## To do
Among the entries below, how many lines hold "voor"? Reply with the number only.

-- Excerpted records follows --

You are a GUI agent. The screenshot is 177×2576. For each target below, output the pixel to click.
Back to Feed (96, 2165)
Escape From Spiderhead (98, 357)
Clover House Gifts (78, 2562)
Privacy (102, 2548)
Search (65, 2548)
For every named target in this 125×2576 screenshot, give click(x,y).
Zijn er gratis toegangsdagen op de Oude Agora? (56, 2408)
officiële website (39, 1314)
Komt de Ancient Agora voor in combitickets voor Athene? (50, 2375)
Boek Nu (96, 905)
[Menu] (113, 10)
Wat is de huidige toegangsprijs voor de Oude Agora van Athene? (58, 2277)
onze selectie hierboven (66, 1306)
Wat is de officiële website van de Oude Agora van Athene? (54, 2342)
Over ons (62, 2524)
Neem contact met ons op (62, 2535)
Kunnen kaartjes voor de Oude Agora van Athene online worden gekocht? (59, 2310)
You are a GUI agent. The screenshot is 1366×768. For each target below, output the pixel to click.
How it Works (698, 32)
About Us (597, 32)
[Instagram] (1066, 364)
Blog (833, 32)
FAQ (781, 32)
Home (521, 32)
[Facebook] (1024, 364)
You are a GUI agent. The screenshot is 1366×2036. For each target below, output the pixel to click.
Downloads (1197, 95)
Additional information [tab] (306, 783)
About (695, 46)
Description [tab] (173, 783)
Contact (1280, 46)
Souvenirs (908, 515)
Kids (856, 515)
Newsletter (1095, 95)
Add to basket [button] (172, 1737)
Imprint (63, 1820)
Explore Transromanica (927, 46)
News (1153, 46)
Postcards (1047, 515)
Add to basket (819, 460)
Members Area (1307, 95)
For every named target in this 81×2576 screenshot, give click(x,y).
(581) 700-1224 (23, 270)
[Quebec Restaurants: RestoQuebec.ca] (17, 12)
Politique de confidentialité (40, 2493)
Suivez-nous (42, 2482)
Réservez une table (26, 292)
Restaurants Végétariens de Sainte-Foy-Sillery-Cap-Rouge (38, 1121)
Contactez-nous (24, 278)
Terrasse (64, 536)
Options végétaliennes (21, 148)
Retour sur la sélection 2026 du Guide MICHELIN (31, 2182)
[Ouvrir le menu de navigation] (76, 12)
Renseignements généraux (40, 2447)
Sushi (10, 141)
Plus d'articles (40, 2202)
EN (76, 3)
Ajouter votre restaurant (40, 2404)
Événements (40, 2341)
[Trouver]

-- Excerpted records concluded --

## Response box
3